On August 31, 2011, pursuant to that certain Amended and Restated Agreement and Plan of Merger, dated as of June 16, 2011, by and among CSR plc, a company organized under the laws of England and Wales (“CSR”), Zeiss Merger Sub, Inc., a Delaware corporation and wholly owned subsidiary of CSR (“Merger Sub”), and the Company, Merger Sub merged with and into the Company, with the Company surviving the merger as the wholly-owned subsidiary of CSR (the “Merger”).

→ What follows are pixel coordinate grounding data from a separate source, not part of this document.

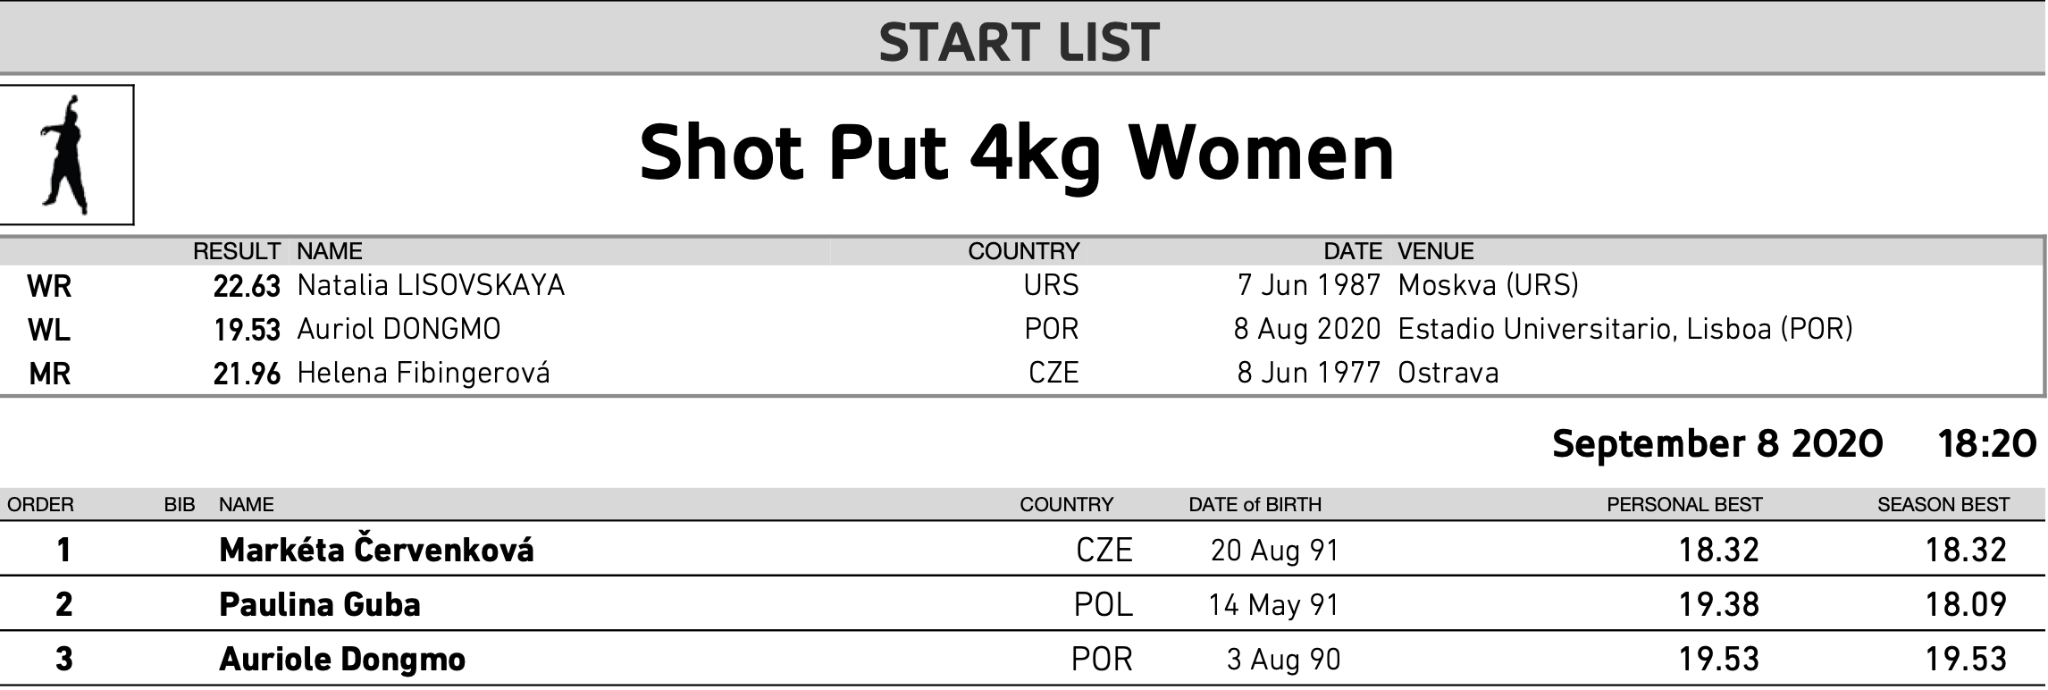Viewport: 2048px width, 690px height.
Task: Select Helena Fibingerová record entry
Action: click(x=424, y=373)
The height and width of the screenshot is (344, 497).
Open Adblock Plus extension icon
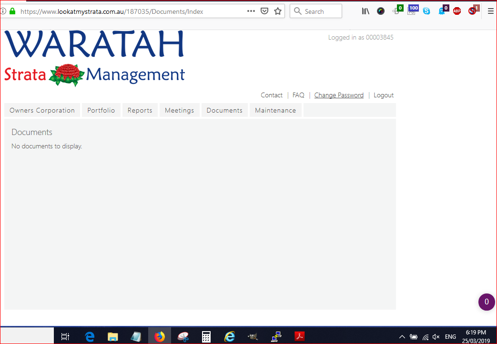[x=457, y=11]
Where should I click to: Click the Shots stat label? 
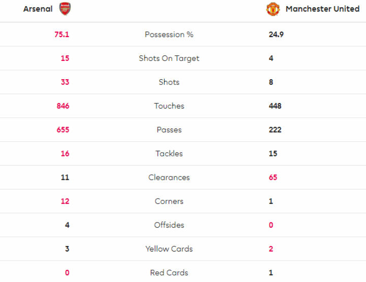(x=169, y=82)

As a result of the Merger, the offering of Shares pursuant to the Registration Statement has been terminated. In accordance with the Company’s undertaking in the Registration Statement to remove from registration by means of a post-effective amendment any securities registered which remain unsold at the termination of the offering, the Company hereby removes from registration all of the Shares registered but unsold under the Registration Statement as of the date hereof.
SIGNATURES
Pursuant to the requirements of the Securities Act of 1933, as amended, the Company certifies that it has reasonable grounds to believe that it meets all of the requirements for filing on Form S-8 and has duly caused this Amendment to the Registration Statement to be signed on its behalf by the undersigned, thereunto duly authorized, in the City of Sunnyvale, State of California, on August 31, 2011.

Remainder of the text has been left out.